Recording music was something Greg enjoyed. “I always had a home studio, and over the years, that expanded into something pretty big.” As his family grew with children, it became harder for Greg to be out on the road. “When I was home from being on the road, I found myself spending more and more time recording and producing. I realized I could stay home and do that all the time. The studio was in our home, so I was more present for my family.”


Over the years, Greg’s studio, which he calls Slawdawg Productions after his nickname, has expanded into all sorts of recording and mixing. “I’m working on a television show right now, The Dailey Vincent Show for RFD-TV. I am doing the sound mixing for the show.” Back in 1991, Greg was involved with a short-lived early-morning television show. Jimmy Capps, Stu Basore, Larry Barnes, and Greg were in the band, and Melvin Sloan and Johnny Carver manned the hosting duties, often joined by Leon Rhodes.


Greg also does a lot of recording for bluegrass artists. “I am working on Danny Paisley’s album right now.

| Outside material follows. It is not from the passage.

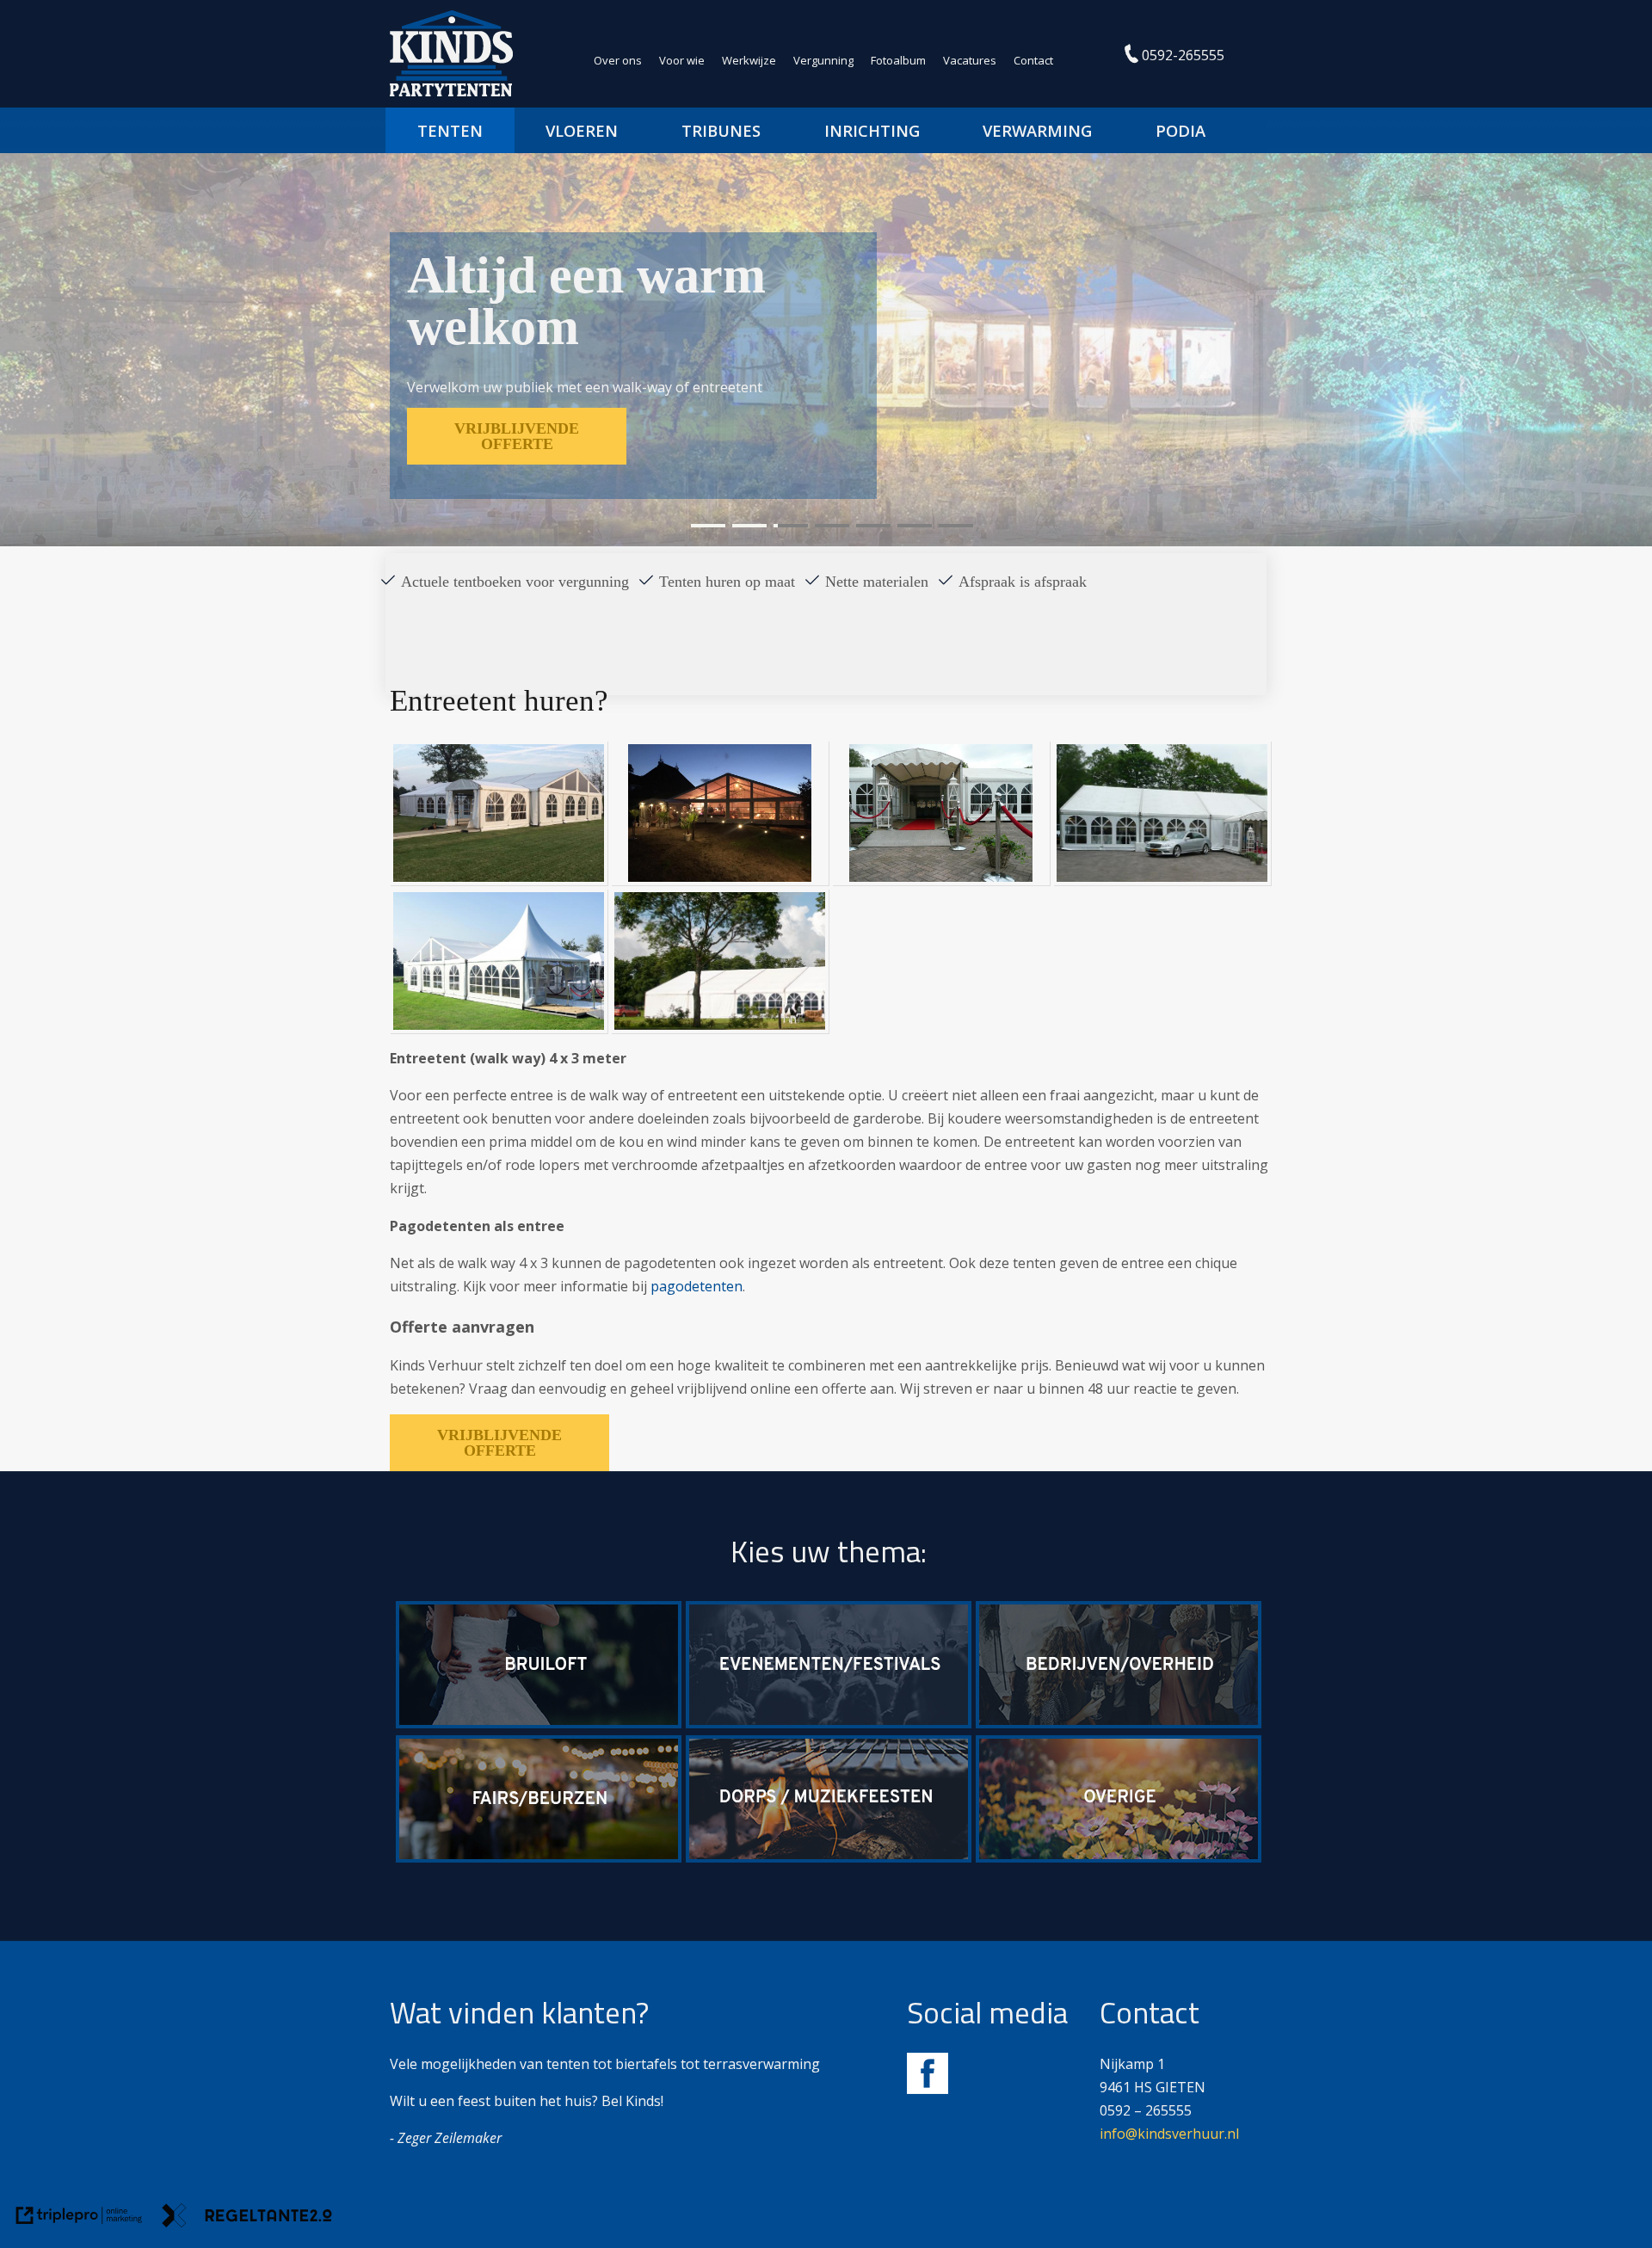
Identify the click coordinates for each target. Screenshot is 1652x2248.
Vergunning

I also do a lot of Gospel work. I worked on Jeff and Sheri Easter’s new album, Treasure, and their song, ‘One Name,’ from the album was the number one recording on Southern Gospel Radio for the month of September.”

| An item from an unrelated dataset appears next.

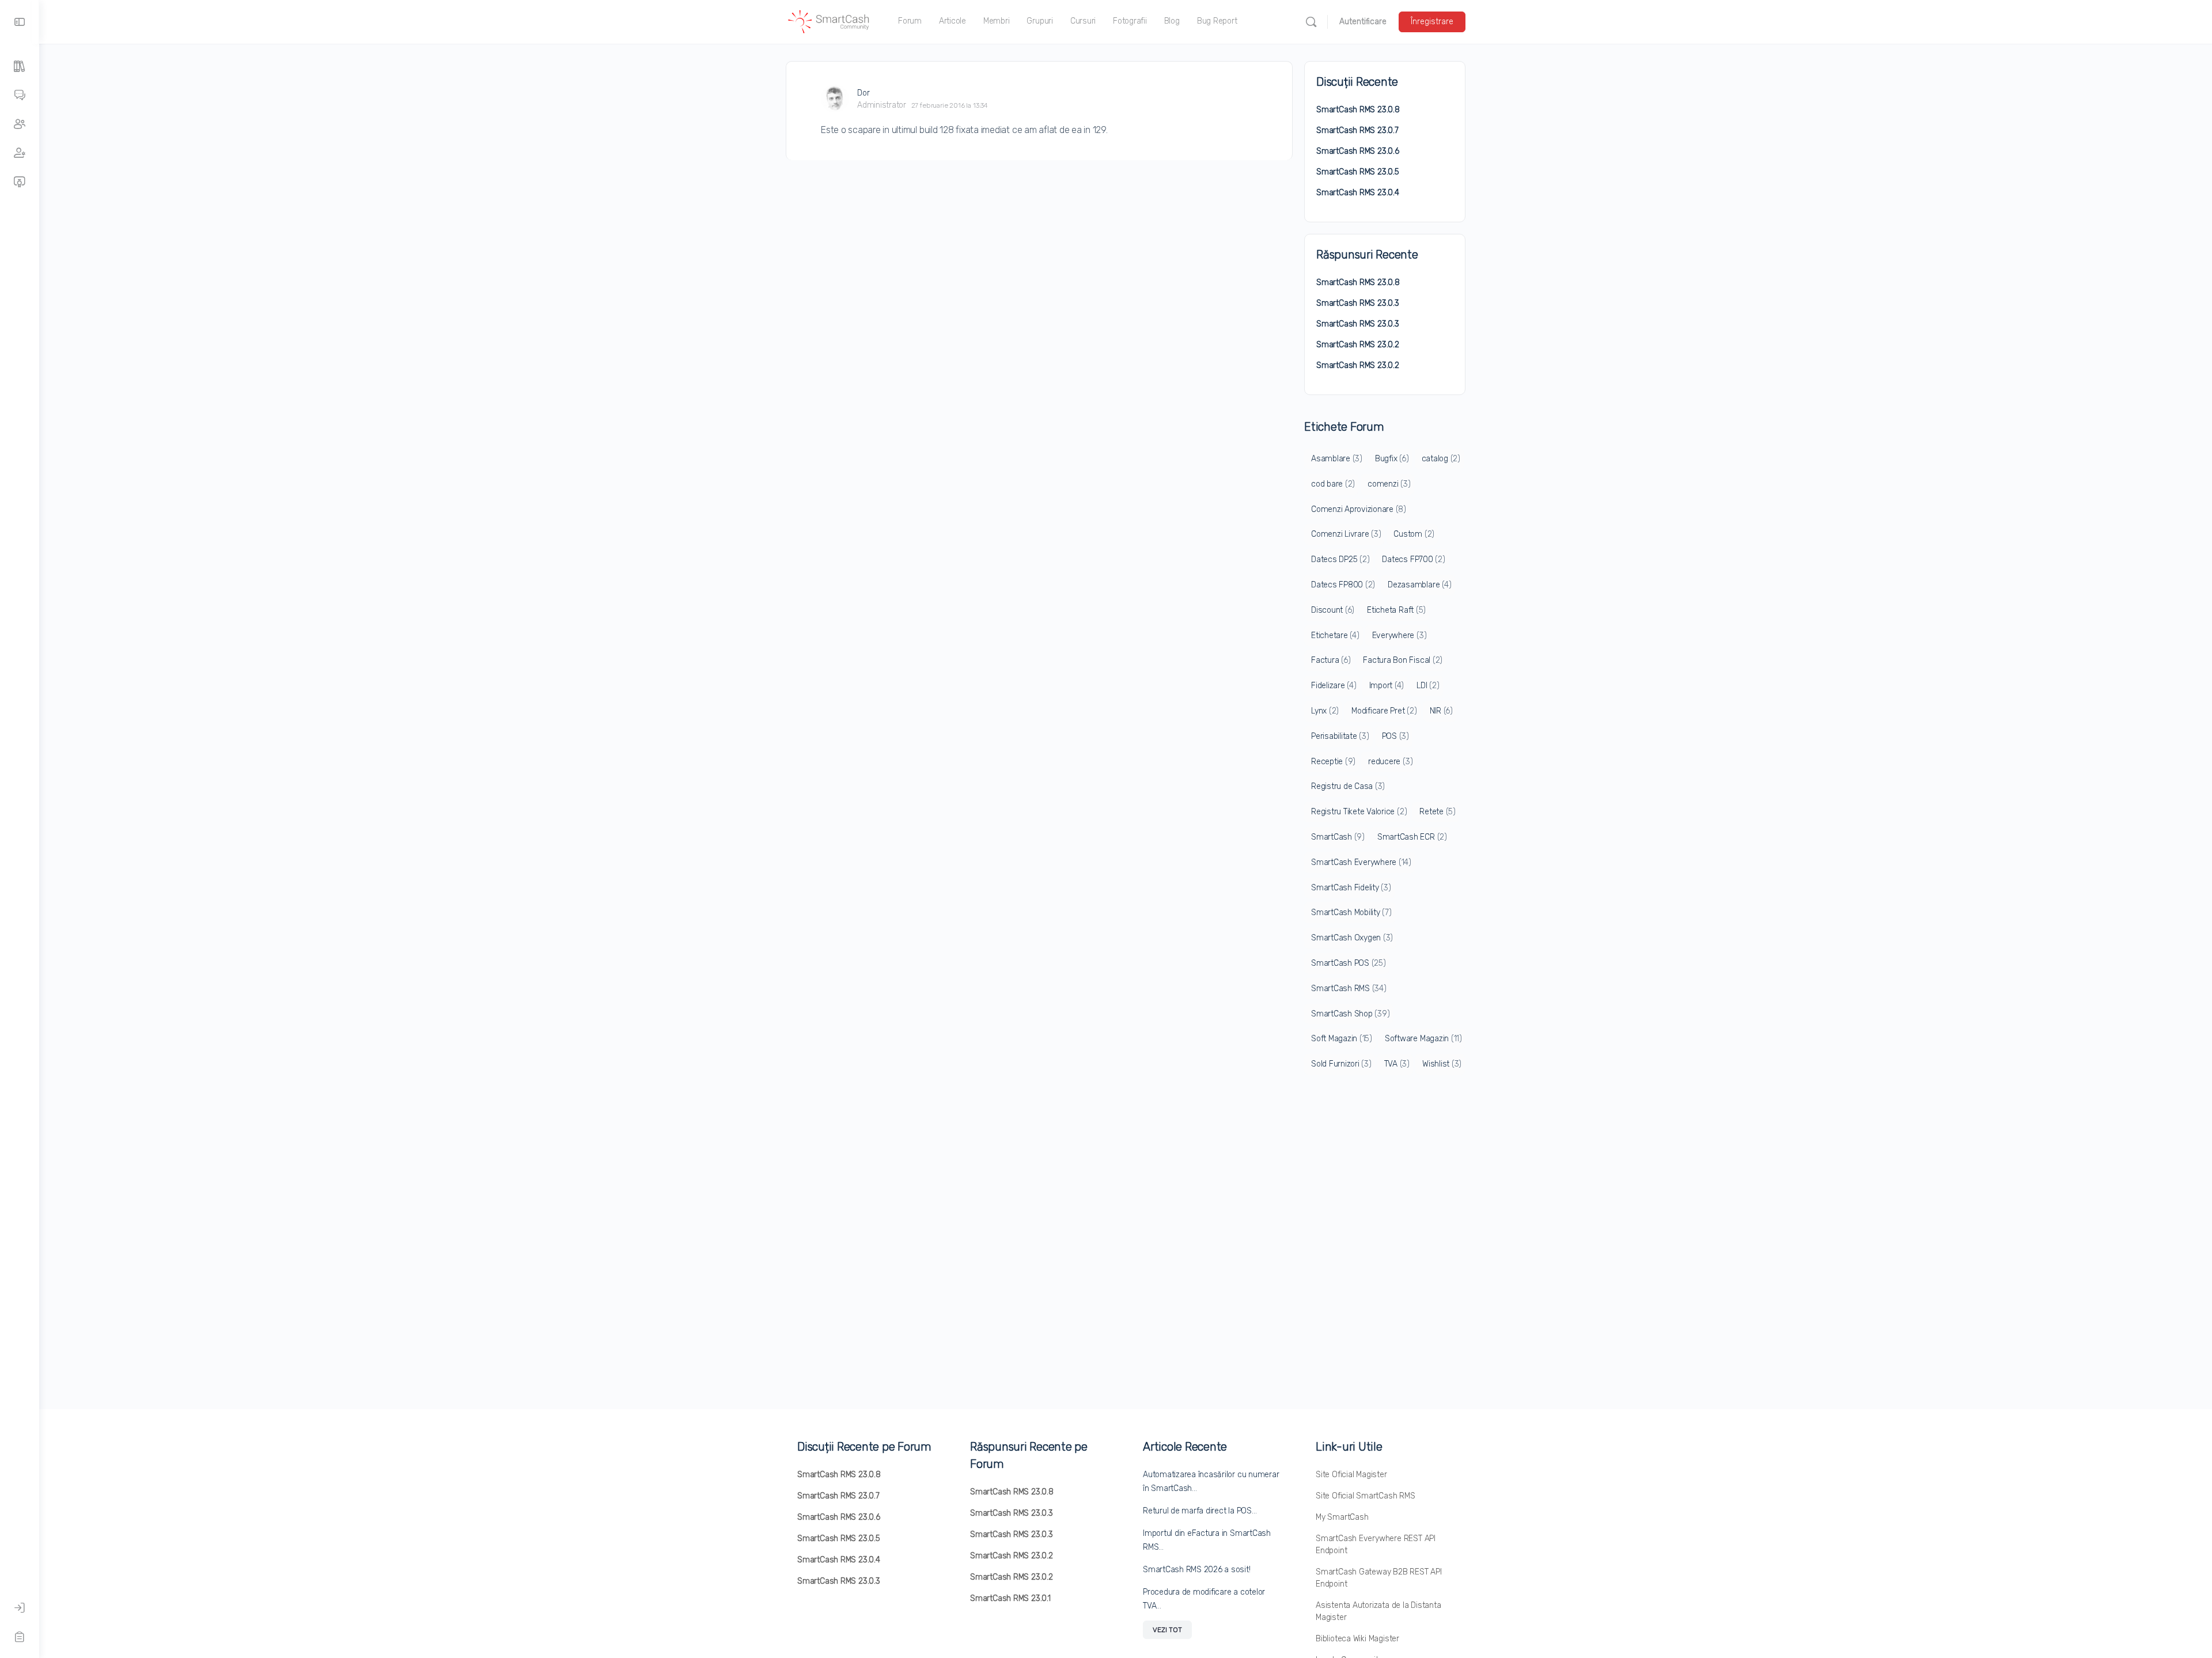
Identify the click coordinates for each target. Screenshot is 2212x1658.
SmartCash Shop (1350, 1014)
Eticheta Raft (1396, 610)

And, of course, being in Nashville, Greg also works on a lot of country music.


“I have worked on five albums for Daryle Singletary.” Greg toured with Singletary from 1995 to 2002. Then, he left the road to run his recording studio full-time. “My daughter was five years old at the time.” Greg says he feels he has seen more of the country since leaving the road. “My wife likes to travel, and traveling with her is much different than touring with a band. We never really saw anything in a town other than the venue we played in.”

Slawdawg is a state-of-the-art facility with all an artist needs to sound their best. The assortment of mics alone is impressive: Neumann U87, AT4060, AT4050, AT4033, four AT4041s, Townsend Sphere, four Sennheiser 421s, Royer 121, Royer 122, two AKG D112s, lots of SM57s and others. Greg also has a Neve 1073 DPX, six API512c, UA6176, an Antelope MP32 and others. He has Focal Twin 6 Be, Avantone Cubes and Mackie 824 MKII monitors and Apollo 16x, two Apollo 16 MKII, two Apollo Quad and an Apollo Octo Satellite interfaces.


What do all those letters and numbers mean? It means that Greg has invested in his production company over the years to obtain the best results for his clients.


While he works to record other artists, Greg keeps his toe in the music world by playing drums on the weekends with a band in town. “We call ourselves Organic Country and play regularly at The Local in Nashville.” The band represents Nashville with a well-balanced lineup of musicians, with Kevin Denney as the lead singer, Joe Spivey on fiddle, Steve Henson on steel guitar, and Rick L. D. Wayne on guitar.


In addition to drums, Greg also plays the steel guitar and piano. “I have a good-sized collection of guitars that I enjoy playing as well.”


Greg’s children are now grown with families of their own. His son is a fireman who plays guitar, and his daughter is a graphic designer. He says if he had more time, he’d love to spend it fishing and being outdoors. But for now, he’s happy behind the control board of his thriving production company, working with artists to share their music with the world.